As an analyst at TVC Capital, a growth equity fund in her hometown of San Diego, Doherty focused on companies serving the creator economy, such as CreatorIQ, a start-up that helps brands manage campaigns with influencers. She said she understood the market as a participant and a consumer. The firm’s “outlook would be a bit more anthropological or academic than mine,” she said.
For her, it was just a natural offshoot of life online. While she was a junior, Doherty and a friend downloaded a Python bot from GitHub and sold it to Instagram photographers to help them get better engagement through niche hashtags and locations. “I was ducking out of classes to answer customer service calls like, ‘Hello, let me get Paige on the phone. … Hi, this is Paige,’” she said. “We had maybe three paying customers, and one of them was my mom.”
Doherty fell into building an angel investing syndicate by accident, after start-up founders approached her because they liked her drive to make investing more accessible. She has deployed about $300,000, raising money from established VCs and people doing this for the first time, which helps get around restrictions around accredited investors.
“As long as you don’t invest your own money but you organize it, you are able to build a track record, which seems like a very viable way forward for a lot more underrepresented folks to get into investing,” Doherty said.
Goldberg said the ability to make change from the inside provided her all the more reason to stay. “There were countless times, even in my short career, that I’ve been the only female square on the Zoom call,” she said.
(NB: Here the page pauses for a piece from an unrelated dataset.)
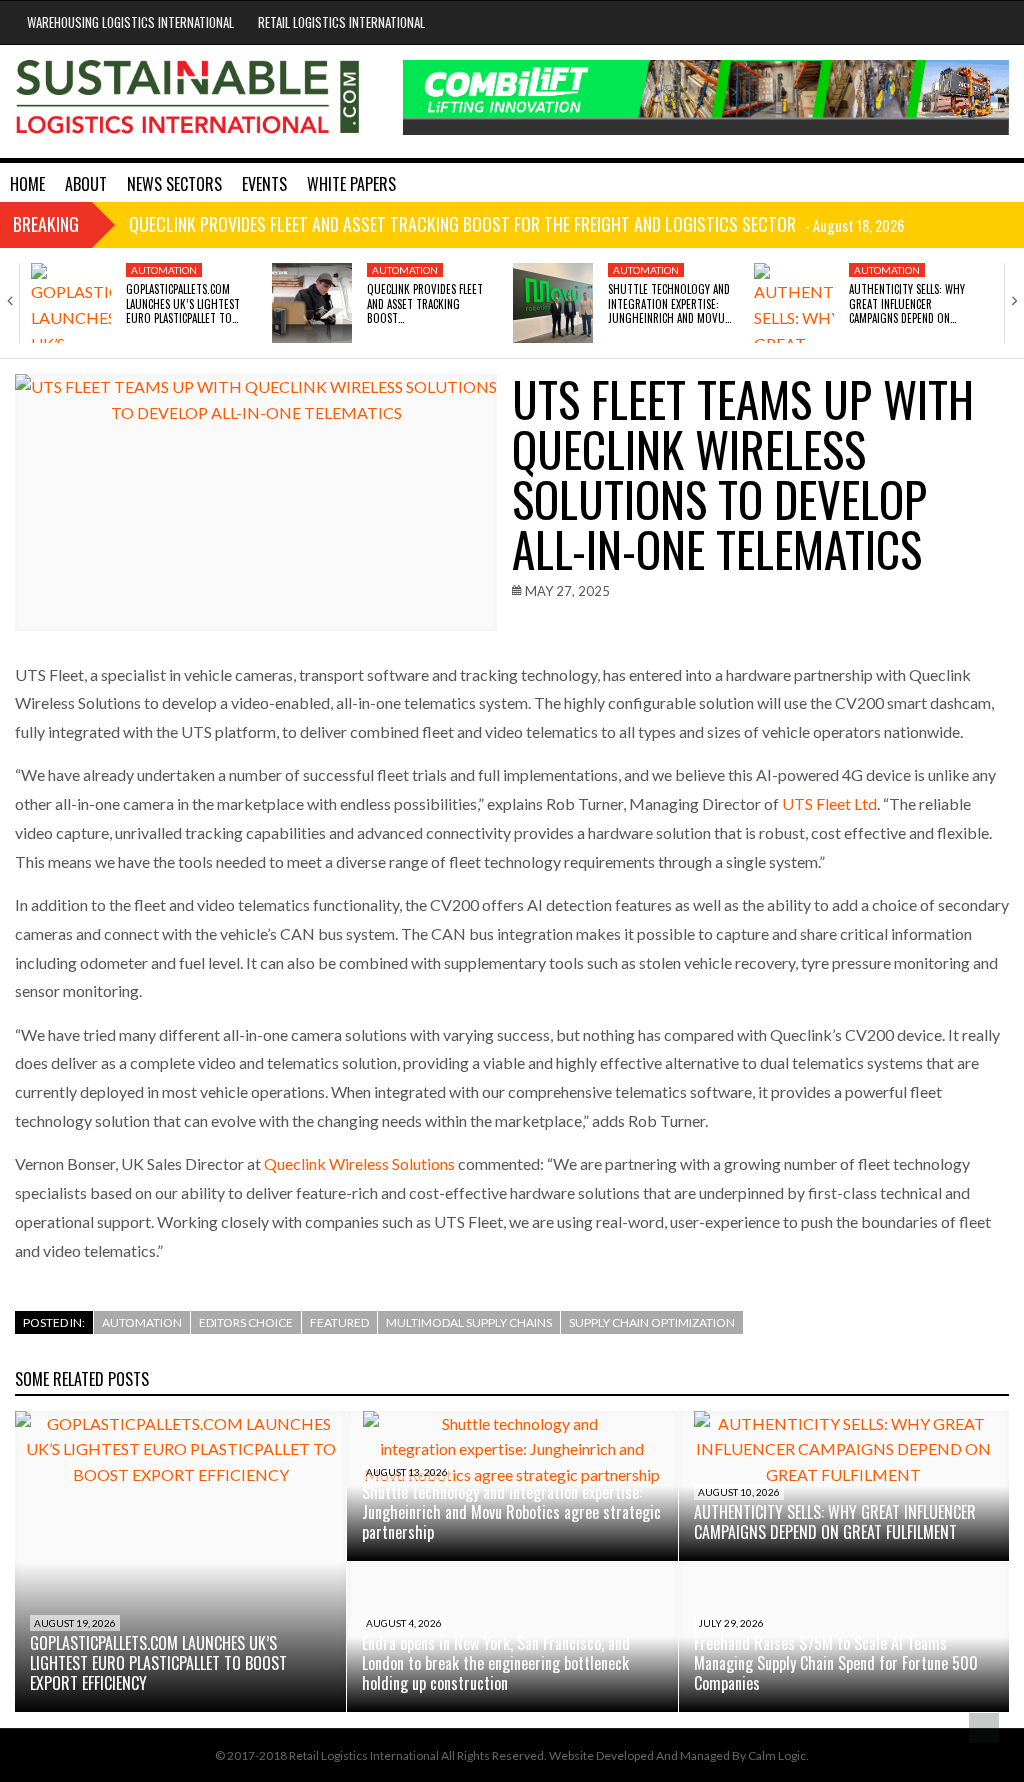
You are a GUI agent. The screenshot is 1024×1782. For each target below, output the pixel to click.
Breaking (46, 224)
Former Kleiner Perkins investor Pao, who co-founded the nonprofit Project Include, which promotes diversity and accountability in the tech industry, said the vast difference in experience between Gen Z and established investors makes their presence less threatening, which in turn makes it harder to break down systemic issues. “If you have somebody straight out of school, you can always take their projects from them. That’s what I worry about,” she said. “I hope I’m wrong.”
She noted the pattern she experienced at Kleiner, with women with a great track record of bringing in lucrative deals not getting promoted, because of claims they did not have sufficient operating experience or experience founding a company or taking one public.
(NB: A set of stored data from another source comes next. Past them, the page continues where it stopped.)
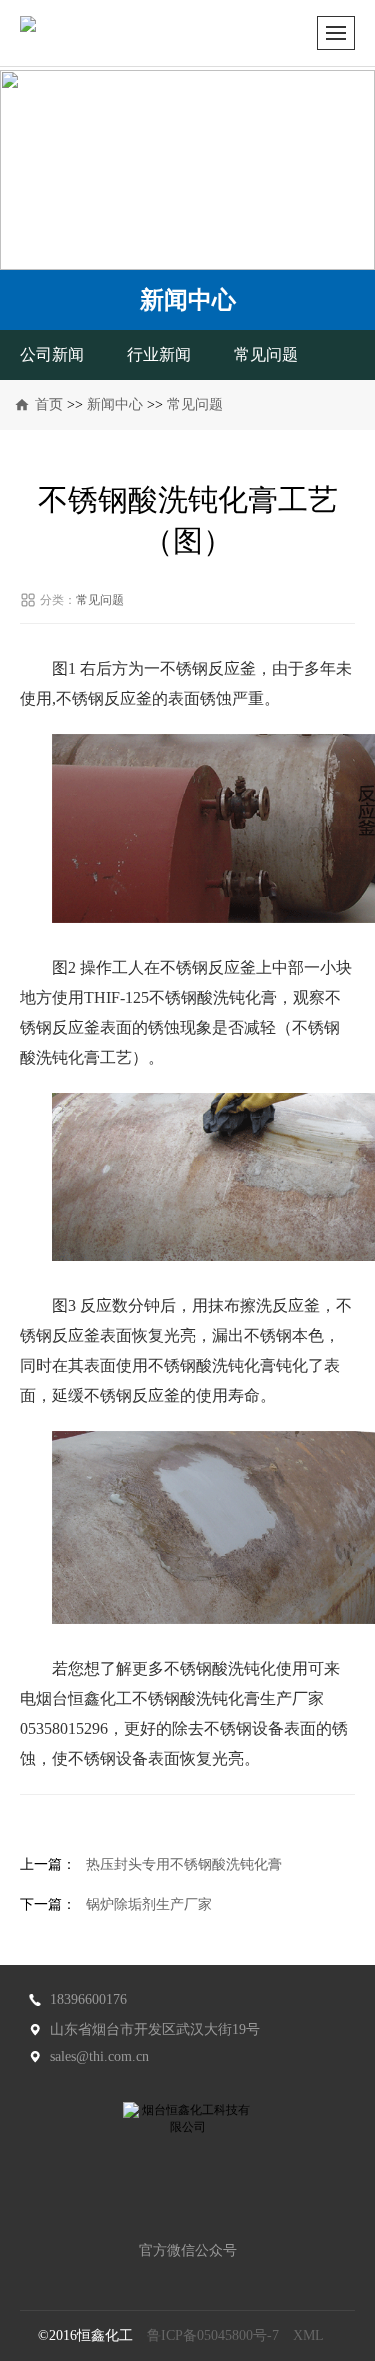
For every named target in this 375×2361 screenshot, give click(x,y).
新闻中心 (115, 404)
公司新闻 (52, 354)
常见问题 (266, 354)
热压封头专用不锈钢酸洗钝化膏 (184, 1864)
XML (308, 2335)
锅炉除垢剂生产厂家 (149, 1904)
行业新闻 (159, 354)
Some in the new class of investors are already disillusioned with the idealized version of diversifying venture capital and ready to take aim at structural forces. Wu quit Notation last month after growing to dislike the role of gatekeeper. “It was a rude awakening to understanding that venture capital at the end of the day is a numbers game,” she said.
Wu had gone into it hoping to invest in more women but found that meetings often depended on the partners’ network, a strata that is still overwhelmingly White, male and from the same class. “Perceived authority is really hard to step into,” particularly for people of color, said Wu, who grew up in mainland China and Hong Kong. “Hiring is like a Band-Aid,” she said. “The work doesn’t stop there.”